**WHAT IS NEEDED:**
Exact reproduction of the following data is required.

**DATA:**
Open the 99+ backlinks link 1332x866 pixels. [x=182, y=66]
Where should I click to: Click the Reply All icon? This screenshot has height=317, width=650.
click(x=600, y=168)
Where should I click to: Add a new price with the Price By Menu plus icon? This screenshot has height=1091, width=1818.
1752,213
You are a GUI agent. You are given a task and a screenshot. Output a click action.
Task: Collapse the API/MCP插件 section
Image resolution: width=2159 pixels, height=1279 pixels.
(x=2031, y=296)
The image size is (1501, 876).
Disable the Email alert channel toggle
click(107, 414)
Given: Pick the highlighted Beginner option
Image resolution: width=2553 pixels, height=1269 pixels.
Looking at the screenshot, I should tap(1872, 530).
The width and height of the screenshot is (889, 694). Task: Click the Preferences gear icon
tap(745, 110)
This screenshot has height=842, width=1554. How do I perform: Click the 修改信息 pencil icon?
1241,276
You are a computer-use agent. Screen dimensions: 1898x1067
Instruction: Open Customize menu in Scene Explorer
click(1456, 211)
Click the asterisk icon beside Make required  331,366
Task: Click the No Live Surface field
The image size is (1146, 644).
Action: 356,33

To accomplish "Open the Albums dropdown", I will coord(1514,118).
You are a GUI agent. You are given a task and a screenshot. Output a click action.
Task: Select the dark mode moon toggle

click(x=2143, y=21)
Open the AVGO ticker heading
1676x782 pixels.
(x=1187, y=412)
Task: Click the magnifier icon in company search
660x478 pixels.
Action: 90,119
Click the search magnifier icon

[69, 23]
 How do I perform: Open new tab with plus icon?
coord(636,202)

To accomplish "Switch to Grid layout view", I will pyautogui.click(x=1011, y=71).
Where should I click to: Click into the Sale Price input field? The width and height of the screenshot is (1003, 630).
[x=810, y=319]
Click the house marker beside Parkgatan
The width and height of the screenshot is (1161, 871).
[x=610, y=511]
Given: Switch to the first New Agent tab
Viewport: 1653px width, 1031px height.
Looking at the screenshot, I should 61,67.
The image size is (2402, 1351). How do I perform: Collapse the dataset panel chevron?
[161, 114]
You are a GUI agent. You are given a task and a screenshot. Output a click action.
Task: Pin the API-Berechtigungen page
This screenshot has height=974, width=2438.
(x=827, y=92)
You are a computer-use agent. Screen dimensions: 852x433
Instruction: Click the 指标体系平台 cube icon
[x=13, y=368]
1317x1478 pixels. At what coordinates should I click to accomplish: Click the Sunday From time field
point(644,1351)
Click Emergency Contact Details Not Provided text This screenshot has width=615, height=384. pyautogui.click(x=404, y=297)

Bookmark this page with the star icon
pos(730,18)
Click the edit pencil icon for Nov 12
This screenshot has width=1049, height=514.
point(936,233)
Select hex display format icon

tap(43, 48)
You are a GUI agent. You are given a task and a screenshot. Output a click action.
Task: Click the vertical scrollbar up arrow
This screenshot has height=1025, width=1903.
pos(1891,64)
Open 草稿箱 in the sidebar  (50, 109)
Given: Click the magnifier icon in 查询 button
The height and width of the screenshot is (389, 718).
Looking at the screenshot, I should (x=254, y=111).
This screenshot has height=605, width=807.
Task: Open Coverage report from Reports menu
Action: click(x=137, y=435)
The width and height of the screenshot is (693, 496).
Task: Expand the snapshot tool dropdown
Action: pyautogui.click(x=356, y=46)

**SOLUTION FOR THIS TASK:**
Open the 99+ backlinks link 1332x866 pixels. [x=182, y=66]
Where should I click to: Click the Reply All icon? This screenshot has height=317, width=650.
click(x=600, y=168)
Where should I click to: Add a new price with the Price By Menu plus icon? This screenshot has height=1091, width=1818.
1752,213
You are a GUI agent. You are given a task and a screenshot. Output a click action.
Task: Collapse the API/MCP插件 section
Image resolution: width=2159 pixels, height=1279 pixels.
(x=2031, y=296)
The image size is (1501, 876).
Disable the Email alert channel toggle
click(107, 414)
Given: Pick the highlighted Beginner option
Image resolution: width=2553 pixels, height=1269 pixels.
Looking at the screenshot, I should tap(1872, 530).
The width and height of the screenshot is (889, 694). Task: Click the Preferences gear icon
tap(745, 110)
This screenshot has height=842, width=1554. How do I perform: Click the 修改信息 pencil icon?
1241,276
You are a computer-use agent. Screen dimensions: 1898x1067
Instruction: Open Customize menu in Scene Explorer
click(1456, 211)
Click the asterisk icon beside Make required  331,366
Task: Click the No Live Surface field
The image size is (1146, 644).
Action: 356,33

To accomplish "Open the Albums dropdown", I will coord(1514,118).
You are a GUI agent. You are given a task and a screenshot. Output a click action.
Task: Select the dark mode moon toggle

click(x=2143, y=21)
Open the AVGO ticker heading
1676x782 pixels.
(x=1187, y=412)
Task: Click the magnifier icon in company search
660x478 pixels.
Action: 90,119
Click the search magnifier icon

[69, 23]
 How do I perform: Open new tab with plus icon?
coord(636,202)

To accomplish "Switch to Grid layout view", I will pyautogui.click(x=1011, y=71).
Where should I click to: Click into the Sale Price input field? The width and height of the screenshot is (1003, 630).
[x=810, y=319]
Click the house marker beside Parkgatan
The width and height of the screenshot is (1161, 871).
[x=610, y=511]
Given: Switch to the first New Agent tab
Viewport: 1653px width, 1031px height.
Looking at the screenshot, I should 61,67.
The image size is (2402, 1351). How do I perform: Collapse the dataset panel chevron?
[161, 114]
You are a GUI agent. You are given a task and a screenshot. Output a click action.
Task: Pin the API-Berechtigungen page
This screenshot has height=974, width=2438.
(x=827, y=92)
You are a computer-use agent. Screen dimensions: 852x433
Instruction: Click the 指标体系平台 cube icon
[x=13, y=368]
1317x1478 pixels. At what coordinates should I click to accomplish: Click the Sunday From time field
point(644,1351)
Click Emergency Contact Details Not Provided text This screenshot has width=615, height=384. pyautogui.click(x=404, y=297)

Bookmark this page with the star icon
pos(730,18)
Click the edit pencil icon for Nov 12
This screenshot has width=1049, height=514.
point(936,233)
Select hex display format icon

tap(43, 48)
You are a GUI agent. You are given a task and a screenshot. Output a click action.
Task: Click the vertical scrollbar up arrow
This screenshot has height=1025, width=1903.
pos(1891,64)
Open 草稿箱 in the sidebar  (50, 109)
Given: Click the magnifier icon in 查询 button
The height and width of the screenshot is (389, 718).
Looking at the screenshot, I should (x=254, y=111).
This screenshot has height=605, width=807.
Task: Open Coverage report from Reports menu
Action: click(x=137, y=435)
The width and height of the screenshot is (693, 496).
Task: Expand the snapshot tool dropdown
Action: pyautogui.click(x=356, y=46)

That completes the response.